## Instruction
Reproduce the items word for word, from the line containing "How do I perform: Click the raised" through the line containing "Click the description", with both of those lines included.

## Stored records
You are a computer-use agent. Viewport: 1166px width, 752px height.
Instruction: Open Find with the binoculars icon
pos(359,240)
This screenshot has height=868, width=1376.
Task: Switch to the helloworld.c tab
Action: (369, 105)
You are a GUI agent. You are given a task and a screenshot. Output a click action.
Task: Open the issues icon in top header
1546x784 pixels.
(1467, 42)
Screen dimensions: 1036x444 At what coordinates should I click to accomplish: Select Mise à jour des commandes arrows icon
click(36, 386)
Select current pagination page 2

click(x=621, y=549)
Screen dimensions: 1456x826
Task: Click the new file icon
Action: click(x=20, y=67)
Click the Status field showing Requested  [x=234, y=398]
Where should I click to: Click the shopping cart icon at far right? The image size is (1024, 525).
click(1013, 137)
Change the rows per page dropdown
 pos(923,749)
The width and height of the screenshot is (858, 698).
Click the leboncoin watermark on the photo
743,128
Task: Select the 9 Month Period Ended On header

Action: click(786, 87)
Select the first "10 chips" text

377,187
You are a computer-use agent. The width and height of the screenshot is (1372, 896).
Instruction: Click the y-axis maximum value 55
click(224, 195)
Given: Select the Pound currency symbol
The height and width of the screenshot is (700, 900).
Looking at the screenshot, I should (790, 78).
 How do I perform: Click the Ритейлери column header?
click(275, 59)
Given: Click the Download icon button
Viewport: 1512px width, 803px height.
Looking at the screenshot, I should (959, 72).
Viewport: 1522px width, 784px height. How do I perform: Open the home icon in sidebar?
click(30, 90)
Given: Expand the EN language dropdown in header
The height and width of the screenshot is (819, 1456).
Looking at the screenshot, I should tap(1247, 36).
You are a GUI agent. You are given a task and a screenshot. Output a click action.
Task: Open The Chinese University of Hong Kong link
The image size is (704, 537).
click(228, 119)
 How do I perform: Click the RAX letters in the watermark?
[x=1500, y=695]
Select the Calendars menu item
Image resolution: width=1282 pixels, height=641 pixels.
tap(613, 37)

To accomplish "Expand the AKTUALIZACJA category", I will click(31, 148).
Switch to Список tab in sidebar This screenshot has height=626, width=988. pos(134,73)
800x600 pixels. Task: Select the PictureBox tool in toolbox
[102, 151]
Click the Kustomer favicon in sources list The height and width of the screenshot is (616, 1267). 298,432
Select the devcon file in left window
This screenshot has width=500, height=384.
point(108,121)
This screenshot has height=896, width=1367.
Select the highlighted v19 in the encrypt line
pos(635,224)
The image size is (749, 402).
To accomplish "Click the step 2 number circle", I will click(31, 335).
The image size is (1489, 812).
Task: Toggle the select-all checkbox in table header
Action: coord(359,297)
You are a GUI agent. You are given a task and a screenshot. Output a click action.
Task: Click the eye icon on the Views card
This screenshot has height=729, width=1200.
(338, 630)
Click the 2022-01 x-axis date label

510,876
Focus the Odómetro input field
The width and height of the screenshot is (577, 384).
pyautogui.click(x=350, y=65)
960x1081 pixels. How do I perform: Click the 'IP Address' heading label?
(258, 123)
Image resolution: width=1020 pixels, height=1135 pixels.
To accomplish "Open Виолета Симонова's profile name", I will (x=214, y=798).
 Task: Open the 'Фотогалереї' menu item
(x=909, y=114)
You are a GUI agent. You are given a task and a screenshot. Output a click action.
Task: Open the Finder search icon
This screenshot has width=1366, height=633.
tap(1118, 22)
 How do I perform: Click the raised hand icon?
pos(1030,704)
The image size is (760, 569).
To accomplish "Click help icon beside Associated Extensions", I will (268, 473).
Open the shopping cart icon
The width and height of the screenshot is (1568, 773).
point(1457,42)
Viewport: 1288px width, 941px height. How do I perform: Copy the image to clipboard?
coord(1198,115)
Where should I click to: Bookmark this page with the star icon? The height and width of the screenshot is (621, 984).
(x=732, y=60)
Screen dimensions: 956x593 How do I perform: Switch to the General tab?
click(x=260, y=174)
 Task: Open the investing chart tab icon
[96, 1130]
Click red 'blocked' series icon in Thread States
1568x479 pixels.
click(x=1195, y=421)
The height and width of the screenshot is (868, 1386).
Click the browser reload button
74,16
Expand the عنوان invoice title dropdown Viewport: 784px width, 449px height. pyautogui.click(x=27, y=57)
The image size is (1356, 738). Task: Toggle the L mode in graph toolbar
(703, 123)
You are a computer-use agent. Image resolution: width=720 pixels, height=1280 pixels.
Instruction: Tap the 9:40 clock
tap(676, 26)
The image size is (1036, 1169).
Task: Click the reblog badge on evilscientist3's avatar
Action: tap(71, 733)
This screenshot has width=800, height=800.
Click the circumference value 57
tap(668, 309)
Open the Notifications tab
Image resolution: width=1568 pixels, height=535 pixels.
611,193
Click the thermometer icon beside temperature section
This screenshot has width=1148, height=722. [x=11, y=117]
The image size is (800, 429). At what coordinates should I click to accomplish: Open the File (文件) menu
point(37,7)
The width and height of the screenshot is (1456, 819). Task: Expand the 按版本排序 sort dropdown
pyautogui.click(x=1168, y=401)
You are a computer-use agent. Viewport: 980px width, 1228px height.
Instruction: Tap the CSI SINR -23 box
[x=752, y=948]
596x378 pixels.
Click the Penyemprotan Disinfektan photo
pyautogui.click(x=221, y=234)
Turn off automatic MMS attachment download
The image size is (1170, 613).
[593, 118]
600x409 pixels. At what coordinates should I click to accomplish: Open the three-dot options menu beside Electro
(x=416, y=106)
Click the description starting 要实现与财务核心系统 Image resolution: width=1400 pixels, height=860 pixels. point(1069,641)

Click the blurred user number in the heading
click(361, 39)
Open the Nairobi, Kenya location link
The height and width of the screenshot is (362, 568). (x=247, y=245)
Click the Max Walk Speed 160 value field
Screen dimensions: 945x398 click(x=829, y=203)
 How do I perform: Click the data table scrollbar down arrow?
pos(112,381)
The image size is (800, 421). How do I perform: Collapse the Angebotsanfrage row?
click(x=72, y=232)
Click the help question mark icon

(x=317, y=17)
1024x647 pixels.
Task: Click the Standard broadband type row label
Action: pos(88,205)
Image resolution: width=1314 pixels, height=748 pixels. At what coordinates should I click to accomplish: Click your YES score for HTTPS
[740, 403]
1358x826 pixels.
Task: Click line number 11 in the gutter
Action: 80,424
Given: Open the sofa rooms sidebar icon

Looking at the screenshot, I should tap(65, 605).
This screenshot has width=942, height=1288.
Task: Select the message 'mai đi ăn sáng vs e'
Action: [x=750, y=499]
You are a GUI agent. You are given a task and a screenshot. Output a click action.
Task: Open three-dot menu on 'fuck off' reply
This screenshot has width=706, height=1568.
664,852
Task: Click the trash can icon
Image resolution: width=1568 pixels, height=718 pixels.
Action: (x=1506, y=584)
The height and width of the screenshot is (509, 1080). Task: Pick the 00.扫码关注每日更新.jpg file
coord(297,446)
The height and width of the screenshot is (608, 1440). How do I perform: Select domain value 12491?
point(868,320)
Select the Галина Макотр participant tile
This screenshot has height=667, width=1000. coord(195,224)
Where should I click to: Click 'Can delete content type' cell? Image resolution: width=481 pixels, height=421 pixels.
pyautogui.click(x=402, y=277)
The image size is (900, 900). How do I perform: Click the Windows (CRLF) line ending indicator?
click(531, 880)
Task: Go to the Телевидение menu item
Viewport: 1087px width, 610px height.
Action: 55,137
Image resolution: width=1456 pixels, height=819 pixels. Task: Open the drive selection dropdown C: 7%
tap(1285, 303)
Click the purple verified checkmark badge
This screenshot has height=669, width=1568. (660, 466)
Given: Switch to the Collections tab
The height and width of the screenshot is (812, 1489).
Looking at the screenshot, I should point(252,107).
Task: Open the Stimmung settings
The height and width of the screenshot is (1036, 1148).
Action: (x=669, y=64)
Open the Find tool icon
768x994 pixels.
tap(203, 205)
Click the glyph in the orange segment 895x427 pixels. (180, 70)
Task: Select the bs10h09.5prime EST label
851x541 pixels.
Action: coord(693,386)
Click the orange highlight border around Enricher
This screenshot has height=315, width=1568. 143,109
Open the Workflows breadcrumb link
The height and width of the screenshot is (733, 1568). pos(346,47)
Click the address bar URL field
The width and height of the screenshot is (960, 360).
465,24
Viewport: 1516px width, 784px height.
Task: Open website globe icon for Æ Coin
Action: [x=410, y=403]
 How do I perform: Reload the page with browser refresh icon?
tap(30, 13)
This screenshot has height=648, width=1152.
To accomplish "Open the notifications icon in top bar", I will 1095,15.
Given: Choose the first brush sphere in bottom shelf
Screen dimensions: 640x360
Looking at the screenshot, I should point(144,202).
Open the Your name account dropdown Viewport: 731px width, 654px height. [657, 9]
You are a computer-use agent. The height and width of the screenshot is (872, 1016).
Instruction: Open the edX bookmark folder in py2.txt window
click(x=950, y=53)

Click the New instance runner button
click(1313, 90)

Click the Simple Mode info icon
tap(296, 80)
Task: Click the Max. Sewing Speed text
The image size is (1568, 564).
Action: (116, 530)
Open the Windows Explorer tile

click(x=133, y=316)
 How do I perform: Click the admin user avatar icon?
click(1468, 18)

## Solution for this exercise
 How do I perform: Click the raised hand icon?
pos(1030,704)
The image size is (760, 569).
To accomplish "Click help icon beside Associated Extensions", I will (268, 473).
Open the shopping cart icon
The width and height of the screenshot is (1568, 773).
point(1457,42)
Viewport: 1288px width, 941px height. How do I perform: Copy the image to clipboard?
coord(1198,115)
Where should I click to: Bookmark this page with the star icon? The height and width of the screenshot is (621, 984).
(x=732, y=60)
Screen dimensions: 956x593 How do I perform: Switch to the General tab?
click(x=260, y=174)
 Task: Open the investing chart tab icon
[96, 1130]
Click red 'blocked' series icon in Thread States
1568x479 pixels.
click(x=1195, y=421)
The height and width of the screenshot is (868, 1386).
Click the browser reload button
74,16
Expand the عنوان invoice title dropdown Viewport: 784px width, 449px height. pyautogui.click(x=27, y=57)
The image size is (1356, 738). Task: Toggle the L mode in graph toolbar
(703, 123)
You are a computer-use agent. Image resolution: width=720 pixels, height=1280 pixels.
Instruction: Tap the 9:40 clock
tap(676, 26)
The image size is (1036, 1169).
Task: Click the reblog badge on evilscientist3's avatar
Action: tap(71, 733)
This screenshot has width=800, height=800.
Click the circumference value 57
tap(668, 309)
Open the Notifications tab
Image resolution: width=1568 pixels, height=535 pixels.
611,193
Click the thermometer icon beside temperature section
This screenshot has width=1148, height=722. [x=11, y=117]
The image size is (800, 429). At what coordinates should I click to accomplish: Open the File (文件) menu
point(37,7)
The width and height of the screenshot is (1456, 819). Task: Expand the 按版本排序 sort dropdown
pyautogui.click(x=1168, y=401)
You are a computer-use agent. Viewport: 980px width, 1228px height.
Instruction: Tap the CSI SINR -23 box
[x=752, y=948]
596x378 pixels.
Click the Penyemprotan Disinfektan photo
pyautogui.click(x=221, y=234)
Turn off automatic MMS attachment download
The image size is (1170, 613).
[593, 118]
600x409 pixels. At what coordinates should I click to accomplish: Open the three-dot options menu beside Electro
(x=416, y=106)
Click the description starting 要实现与财务核心系统 Image resolution: width=1400 pixels, height=860 pixels. point(1069,641)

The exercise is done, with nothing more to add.